Cells need ways to move specific materials into and out of the cell. This may happen passively, as certain materials move back and forth, or the cell may have special mechanisms that ensure transport. Most cells expend most of their energy, in the form of adenosine triphosphate (ATP), to create and maintain an uneven distribution of ions on the opposite sides of their membranes. The structure of the plasma membrane contributes to these functions.
Recall that plasma membranes have hydrophilic and hydrophobic regions. This characteristic helps the movement of certain materials through the membrane and hinders the movement of others. Lipid-soluble material (hydrophobic molecules) can easily slip through the hydrophobic lipid core of the membrane. Substances such as the fat-soluble vitamins A, D, E, and K readily pass through the plasma membranes in the digestive tract and other tissues. Fat-soluble drugs also gain easy entry into cells and are readily transported into the body’s tissues and organs. Small non-polar molecules such as oxygen and carbon dioxide have no charge and can pass directly through the membrane.
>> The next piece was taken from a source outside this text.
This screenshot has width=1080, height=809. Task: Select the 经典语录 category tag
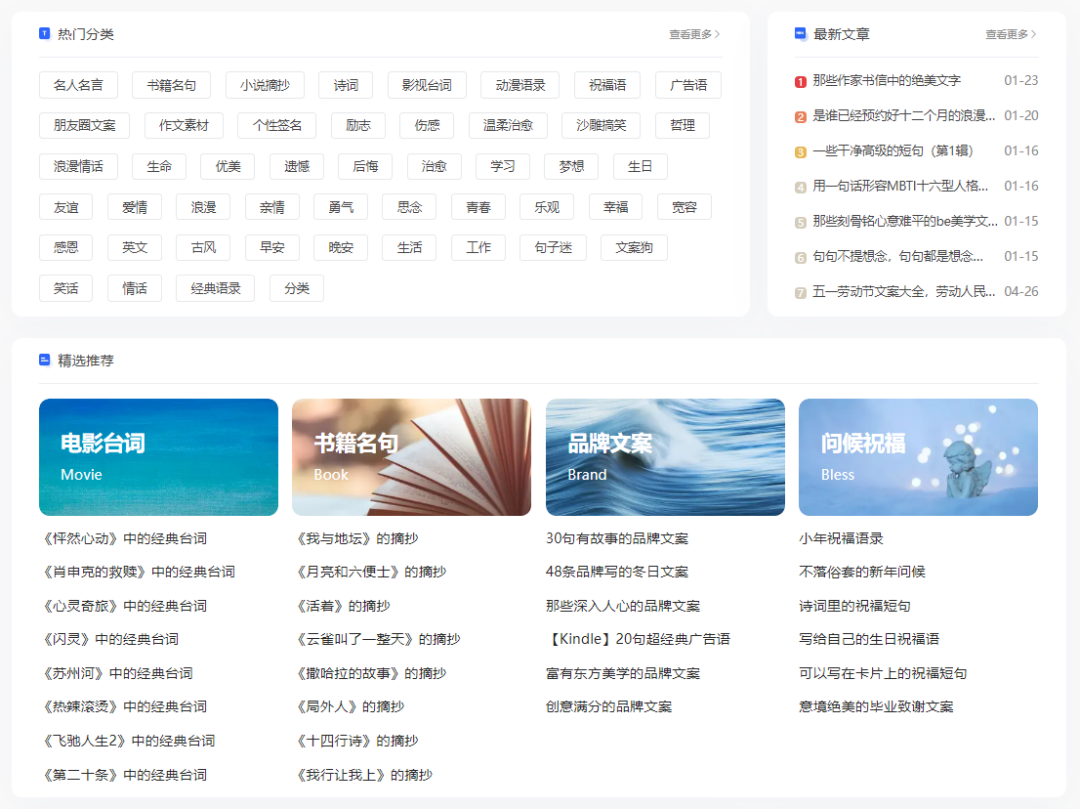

Polar substances, with the exception of water, present problems for the membrane. While some polar molecules connect easily with the outside of a cell, they cannot readily pass through the hydrophobic core of the plasma membrane. Additionally, whereas small ions (charged particles) could easily slip through the spaces in the mosaic of the membrane, their charge prevents them from doing so. Ions such as sodium, potassium, calcium, and chloride must have a special means of penetrating plasma membranes. Simple sugars and amino acids (which are relatively large and polar) also need help with transport across plasma membranes.